1.1.1 Single-block Memory Allocation

allocate

An extra piece of ut_new_pfx_t data is allocated during memory application (PFS_MEMORY is enabled), which stores information such as the key, size, and owner.

// An extra pfx memory is allocated during application.
total_bytes+=sizeof(ut_new_pfx_t)
// Apply for memory.
...
// The starting address of the memory is returned.
return (reinterpret_cast<pointer>(pfx + 1));

The retry mechanism for memory allocation is added.

for (size_t retries = 1;; retries++) {
  // malloc/calloc for memory allocation.
  malloc(); // calloc()...
  if (ptr != nullptr || retries >= alloc_max_retries) break;
  std::this_thread::sleep_for(std::chrono::seconds(1));
}

deallocate

Release pfx first, then release the memory data.

deallocate_trace(pfx);
free(pfx);

reallocate

Similar to allocate, it recalculates the size and switches to new ut_new_pfx_t(pfx_old--pfx_new).

1.1.2 Large Memory Allocation

allocate_large

Apply for large memory used in buf_chunk_init() and add pfx information. Note that the mmap mode does not consume the real physical memory, and this memory cannot be tracked by using methods such as jemalloc.

pointer ptr = reinterpret_cast<pointer>(os_mem_alloc_large(&n_bytes));
    |->mmap()/shmget()、shmat()、shmctl()
...
allocate_trace(n_bytes, PSI_NOT_INSTRUMENTED, pfx);

deallocate_large

Release the pfx pointer and release the large memory.

deallocate_trace(pfx);
os_mem_free_large(ptr, pfx->m_size);
  |->munmap()/shmdt()

1.1.3 aligned_memory Allocation

The aligned_memory series including aligned_pointer and aligned_array_pointer are encapsulated separately in the code, but its underlying layer is still ut_alloc and ut_free. We will not go into details here. For example, if you use this method to build the log_t structure, the aligned memory can match the sector size during I/O write, thus improving I/O efficiency.

1.2 mem_heap_allocator

Similar to ut_allocator, mem_heap_allocator can also be used as the allocator of stl. However, it should be noted that this type of allocator only provides mem_heap_alloc function for memory application, and there are no memory release, reuse, or merge operations.

class mem_heap_allocator {
...
  pointer allocate(size_type n, const_pointer hint = nullptr) {
    return (reinterpret_cast<pointer>(mem_heap_alloc(m_heap, n * sizeof(T)))); // mem_heap_alloc applies for memory.
  }
  void deallocate(pointer p, size_type n) {}; // Operations such as memory release are null operations.
...
}

1.2.1 mem_heap_t

Data Structure

This data structure is a non-null memory block linked list, which is linearly connected by mem_block_t of different sizes.
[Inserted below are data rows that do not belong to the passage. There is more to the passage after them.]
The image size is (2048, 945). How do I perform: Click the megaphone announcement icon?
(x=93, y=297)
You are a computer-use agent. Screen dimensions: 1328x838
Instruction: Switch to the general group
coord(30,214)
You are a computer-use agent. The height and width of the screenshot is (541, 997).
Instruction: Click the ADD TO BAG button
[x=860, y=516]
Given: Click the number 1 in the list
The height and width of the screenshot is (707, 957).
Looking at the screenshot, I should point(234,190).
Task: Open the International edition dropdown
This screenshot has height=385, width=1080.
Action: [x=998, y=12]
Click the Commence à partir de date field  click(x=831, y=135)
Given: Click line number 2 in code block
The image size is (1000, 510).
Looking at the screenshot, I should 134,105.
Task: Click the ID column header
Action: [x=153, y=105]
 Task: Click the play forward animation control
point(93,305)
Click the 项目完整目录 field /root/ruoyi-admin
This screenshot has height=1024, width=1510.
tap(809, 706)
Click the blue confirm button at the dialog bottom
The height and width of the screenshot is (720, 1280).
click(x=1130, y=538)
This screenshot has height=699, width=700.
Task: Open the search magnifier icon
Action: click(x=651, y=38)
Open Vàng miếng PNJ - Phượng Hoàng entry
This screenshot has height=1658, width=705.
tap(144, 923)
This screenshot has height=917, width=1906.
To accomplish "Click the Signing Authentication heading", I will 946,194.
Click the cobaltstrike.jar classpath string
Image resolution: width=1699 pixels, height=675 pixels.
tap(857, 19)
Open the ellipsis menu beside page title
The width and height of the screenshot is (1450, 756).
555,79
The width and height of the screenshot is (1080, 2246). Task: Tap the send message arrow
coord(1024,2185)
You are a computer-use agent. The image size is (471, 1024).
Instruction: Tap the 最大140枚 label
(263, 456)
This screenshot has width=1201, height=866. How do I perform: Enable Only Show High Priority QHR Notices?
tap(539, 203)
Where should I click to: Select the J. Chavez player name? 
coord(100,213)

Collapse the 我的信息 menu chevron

Let's focus on free_block and buf_block. To some extent, these two pointers define the actual location of data storage. Data is stored in the memory pointed to by one of the two pointers depending on the request type. By using mem_heap_t to allocate memory, multiple memory allocations can be merged into a single one, and subsequent memory requests can be performed within the InnoDB engine. This reduces the time and performance overheads caused by frequent calls of the malloc and free functions.

1

typedef struct mem_block_info_t mem_block_t;
typedef mem_block_t mem_heap_t;
...
/** The info structure stored at the beginning of a heap block */
struct mem_block_info_t {
...
  UT_LIST_BASE_NODE_T(mem_block_t) base; /* Basic nodes in the linked list, which are defined only in the first block. */
  UT_LIST_NODE_T(mem_block_t) list;   /* The block linked list. */
  ulint len;        /*!< The size of the current block. */
  ulint total_size; /*!< The total size of all blocks. */
  ulint type;       /*!< The allocation type. */
  ulint free;       /*!< The available location of the current block. */
  ulint start;      /*!< The starting address of the free function during block construction. (I haven't seen many uses.) */
  void *free_block; /* In the heap containing the MEM_HEAP_BTR_SEARCH type, the heap root is mounted with free_block to apply for more memory space, while for other types, the pointer is null. */
  void *buf_block;  /* Apply memory from the buffer pool and save the buf_block_t pointer, otherwise the pointer is null. */
};

Memory Type

mem_heap_t can be classified into the following types based on the source of the requested memory:

#define MEM_HEAP_DYNAMIC 0 /* The original request. Call ut_allocator for InnoDB memory application. */
#define MEM_HEAP_BUFFER 1 /* Obtain memory from the buffer pool. */
#define MEM_HEAP_BTR_SEARCH 2/* Use memory in free_block. */

More combined allocation modes are defined on this basis, making memory allocation more flexible.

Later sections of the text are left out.